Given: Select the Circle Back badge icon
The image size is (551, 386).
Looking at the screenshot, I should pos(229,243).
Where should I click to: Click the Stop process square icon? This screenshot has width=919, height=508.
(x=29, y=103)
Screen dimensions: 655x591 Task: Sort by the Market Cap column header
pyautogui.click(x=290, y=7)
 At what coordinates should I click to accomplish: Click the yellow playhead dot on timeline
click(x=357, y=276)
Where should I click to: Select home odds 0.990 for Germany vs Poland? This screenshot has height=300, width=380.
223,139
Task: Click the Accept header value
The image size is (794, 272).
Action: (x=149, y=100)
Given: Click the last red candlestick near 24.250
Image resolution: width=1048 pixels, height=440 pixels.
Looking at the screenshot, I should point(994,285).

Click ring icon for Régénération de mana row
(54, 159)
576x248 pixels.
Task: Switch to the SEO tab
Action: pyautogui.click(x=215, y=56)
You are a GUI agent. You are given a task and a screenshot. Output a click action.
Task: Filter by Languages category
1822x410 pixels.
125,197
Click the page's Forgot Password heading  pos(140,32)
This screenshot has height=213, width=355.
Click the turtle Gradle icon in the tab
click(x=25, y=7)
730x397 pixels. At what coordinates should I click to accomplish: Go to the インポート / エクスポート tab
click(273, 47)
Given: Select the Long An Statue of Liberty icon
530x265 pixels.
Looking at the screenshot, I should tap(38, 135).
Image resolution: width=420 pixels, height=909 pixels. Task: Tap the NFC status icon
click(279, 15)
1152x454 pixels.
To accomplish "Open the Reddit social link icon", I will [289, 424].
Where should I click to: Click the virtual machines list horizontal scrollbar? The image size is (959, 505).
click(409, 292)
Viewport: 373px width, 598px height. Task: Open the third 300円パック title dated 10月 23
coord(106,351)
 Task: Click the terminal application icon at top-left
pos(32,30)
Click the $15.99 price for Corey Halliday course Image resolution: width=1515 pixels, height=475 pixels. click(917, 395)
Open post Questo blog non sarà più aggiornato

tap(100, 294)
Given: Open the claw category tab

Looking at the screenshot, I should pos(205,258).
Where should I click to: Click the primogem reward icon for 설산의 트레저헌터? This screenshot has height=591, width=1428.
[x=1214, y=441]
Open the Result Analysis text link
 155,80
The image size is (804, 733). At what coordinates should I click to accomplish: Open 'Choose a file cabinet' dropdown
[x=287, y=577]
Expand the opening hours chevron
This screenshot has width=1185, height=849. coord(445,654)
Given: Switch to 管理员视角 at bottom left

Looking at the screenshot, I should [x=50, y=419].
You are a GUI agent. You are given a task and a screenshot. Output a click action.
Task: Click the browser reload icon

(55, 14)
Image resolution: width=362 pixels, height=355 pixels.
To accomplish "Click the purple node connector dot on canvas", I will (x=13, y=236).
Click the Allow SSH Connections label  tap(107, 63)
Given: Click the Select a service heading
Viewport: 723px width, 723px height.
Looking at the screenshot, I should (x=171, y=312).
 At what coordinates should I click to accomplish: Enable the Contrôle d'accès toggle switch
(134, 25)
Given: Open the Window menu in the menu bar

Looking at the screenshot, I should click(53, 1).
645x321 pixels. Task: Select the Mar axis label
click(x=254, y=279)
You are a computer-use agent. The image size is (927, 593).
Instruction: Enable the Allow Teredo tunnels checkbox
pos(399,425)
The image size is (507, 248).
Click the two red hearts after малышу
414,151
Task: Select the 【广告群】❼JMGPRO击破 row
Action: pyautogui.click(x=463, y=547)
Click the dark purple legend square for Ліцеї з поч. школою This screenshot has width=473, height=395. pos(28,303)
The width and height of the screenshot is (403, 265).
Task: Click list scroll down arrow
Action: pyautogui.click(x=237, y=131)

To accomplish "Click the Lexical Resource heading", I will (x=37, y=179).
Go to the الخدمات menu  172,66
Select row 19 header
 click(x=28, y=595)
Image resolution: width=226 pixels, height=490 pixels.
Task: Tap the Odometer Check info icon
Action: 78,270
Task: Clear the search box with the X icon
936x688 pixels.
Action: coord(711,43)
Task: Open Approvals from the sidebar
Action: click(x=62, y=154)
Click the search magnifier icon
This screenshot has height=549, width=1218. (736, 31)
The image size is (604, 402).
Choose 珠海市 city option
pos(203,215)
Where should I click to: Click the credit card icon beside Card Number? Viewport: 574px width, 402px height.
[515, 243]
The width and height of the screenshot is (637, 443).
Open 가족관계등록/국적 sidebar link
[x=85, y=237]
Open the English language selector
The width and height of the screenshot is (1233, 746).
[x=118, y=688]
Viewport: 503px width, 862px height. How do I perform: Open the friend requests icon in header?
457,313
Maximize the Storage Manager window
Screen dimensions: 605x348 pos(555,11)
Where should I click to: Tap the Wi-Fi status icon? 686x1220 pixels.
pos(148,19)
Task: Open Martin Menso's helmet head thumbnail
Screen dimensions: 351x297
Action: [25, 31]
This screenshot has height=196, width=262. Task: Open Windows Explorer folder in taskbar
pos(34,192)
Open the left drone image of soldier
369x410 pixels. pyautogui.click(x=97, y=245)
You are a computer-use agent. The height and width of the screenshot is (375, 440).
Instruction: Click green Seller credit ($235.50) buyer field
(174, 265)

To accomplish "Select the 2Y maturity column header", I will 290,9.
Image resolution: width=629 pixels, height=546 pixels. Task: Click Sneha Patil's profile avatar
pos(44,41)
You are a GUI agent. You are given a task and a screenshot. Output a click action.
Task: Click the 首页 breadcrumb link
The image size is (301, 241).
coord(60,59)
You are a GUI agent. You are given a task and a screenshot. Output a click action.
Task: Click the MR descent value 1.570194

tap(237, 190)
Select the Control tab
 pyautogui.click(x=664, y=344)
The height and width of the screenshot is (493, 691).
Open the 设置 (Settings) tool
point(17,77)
=-=-=-=-=
What is being asked >> The lines above starting at the one that contains "Go to the الخدمات" and ending at the one that contains "Task: Clear the search box with the X icon" must be transcribed exactly, and no other lines may appear.

Written response >>
Go to the الخدمات menu  172,66
Select row 19 header
 click(x=28, y=595)
Image resolution: width=226 pixels, height=490 pixels.
Task: Tap the Odometer Check info icon
Action: 78,270
Task: Clear the search box with the X icon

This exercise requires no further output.